Mesa is moving to seek new bids for lucrative towing contracts one year after a botched bidding process triggered one of the feuding companies to sue the city.
The city has worked on the matter since November 2010, hoping to craft rules that would prevent another round of contentious protests and another lawsuit.
But even as the city's Public Safety Committee reviewed a new process on Monday, City Councilman Dave Richins initially feared Mesa was headed down the wrong path again.
The new bidding process will establish set prices for towing, storage and other items, while in the past Mesa used pricing as one of many criteria to grade companies that submitted bids.
With all prices equal, Richins wondered if that would only leave subjective criteria for the city to use.
"I just want to make sure the criteria that we're going to select the vendor is objective enough to keep us out of court and finally get this put to bed," Richins said.

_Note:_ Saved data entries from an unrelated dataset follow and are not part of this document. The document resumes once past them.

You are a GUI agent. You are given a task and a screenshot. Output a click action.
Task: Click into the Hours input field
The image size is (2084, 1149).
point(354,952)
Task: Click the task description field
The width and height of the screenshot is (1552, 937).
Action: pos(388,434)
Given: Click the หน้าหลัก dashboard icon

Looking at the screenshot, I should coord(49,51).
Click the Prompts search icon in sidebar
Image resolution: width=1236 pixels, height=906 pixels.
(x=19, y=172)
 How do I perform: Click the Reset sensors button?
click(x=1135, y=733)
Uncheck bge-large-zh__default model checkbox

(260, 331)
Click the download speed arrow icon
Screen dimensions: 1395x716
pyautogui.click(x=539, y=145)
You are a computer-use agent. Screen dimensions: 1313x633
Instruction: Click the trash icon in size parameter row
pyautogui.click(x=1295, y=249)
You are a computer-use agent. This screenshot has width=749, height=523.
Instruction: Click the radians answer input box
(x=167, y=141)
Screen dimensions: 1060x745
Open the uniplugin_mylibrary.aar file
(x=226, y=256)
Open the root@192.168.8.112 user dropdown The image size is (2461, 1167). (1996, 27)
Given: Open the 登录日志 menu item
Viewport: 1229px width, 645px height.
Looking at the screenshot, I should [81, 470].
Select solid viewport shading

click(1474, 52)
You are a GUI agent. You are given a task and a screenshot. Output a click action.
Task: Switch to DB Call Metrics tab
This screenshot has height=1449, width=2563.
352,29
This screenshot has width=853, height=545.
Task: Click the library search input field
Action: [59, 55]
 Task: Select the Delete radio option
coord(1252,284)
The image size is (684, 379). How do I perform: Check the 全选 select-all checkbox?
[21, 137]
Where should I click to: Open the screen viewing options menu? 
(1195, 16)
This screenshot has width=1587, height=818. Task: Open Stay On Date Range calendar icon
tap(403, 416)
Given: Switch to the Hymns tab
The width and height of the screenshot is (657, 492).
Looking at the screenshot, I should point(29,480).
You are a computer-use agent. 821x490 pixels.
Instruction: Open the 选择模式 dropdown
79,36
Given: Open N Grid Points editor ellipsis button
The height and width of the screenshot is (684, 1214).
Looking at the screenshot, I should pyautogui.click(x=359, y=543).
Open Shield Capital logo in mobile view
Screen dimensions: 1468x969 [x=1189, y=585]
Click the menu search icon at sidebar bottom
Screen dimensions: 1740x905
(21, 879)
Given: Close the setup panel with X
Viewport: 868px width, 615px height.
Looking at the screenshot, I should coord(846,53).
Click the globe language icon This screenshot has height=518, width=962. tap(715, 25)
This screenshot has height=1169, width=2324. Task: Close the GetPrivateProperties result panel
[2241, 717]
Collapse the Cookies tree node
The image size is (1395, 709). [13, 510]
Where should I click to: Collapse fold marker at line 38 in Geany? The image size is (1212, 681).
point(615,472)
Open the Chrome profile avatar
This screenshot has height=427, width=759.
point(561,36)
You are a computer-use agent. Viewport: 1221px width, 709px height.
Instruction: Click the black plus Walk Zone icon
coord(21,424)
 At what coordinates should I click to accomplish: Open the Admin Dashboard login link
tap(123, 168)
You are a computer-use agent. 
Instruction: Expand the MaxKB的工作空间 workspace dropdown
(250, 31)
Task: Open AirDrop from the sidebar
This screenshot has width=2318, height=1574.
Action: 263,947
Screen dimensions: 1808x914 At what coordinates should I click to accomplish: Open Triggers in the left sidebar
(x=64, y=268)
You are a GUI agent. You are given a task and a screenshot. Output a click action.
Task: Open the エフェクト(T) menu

Purchasing administrator Jim Ruiz responded that Mesa will grade bidders on other factors. The city will look at each company's financial health, the number of towing trucks it has, its history of complaints and other performance factors.
Mesa fixed the prices this time because of how that factor threw last year's bidding process into disarray, he said.
The problem arose when Valley Express bid zero on services such as the hourly rate and cost per mile. That caused it to get a low grade according to the city's ranking system. But then the city altered its rules to give the company some points for the zero bid. Rivals balked that the city changed the rules mid-game. Valley Express called the practice illegal and sued.
Mesa threw out all the bids and spent the last year crafting a new bidding process.
Ruiz said the new process establishes several objective ways to rank companies. Richins was eventually satisfied with the new approach. He and the rest of the Public Safety Committee agreed to send the matter to the City Council for action, probably in late December or January.
If approved, the city would seek bids on four zones and companies could bid on any or all of them. Ruiz said the city expects two to four companies will get contracts, as a firm could be awarded more than one zone.
The new contracts would require each company to place five tow trucks in each zone and charge $30 for an initial towing. The contract would be awarded for three years and could be extended up to five years.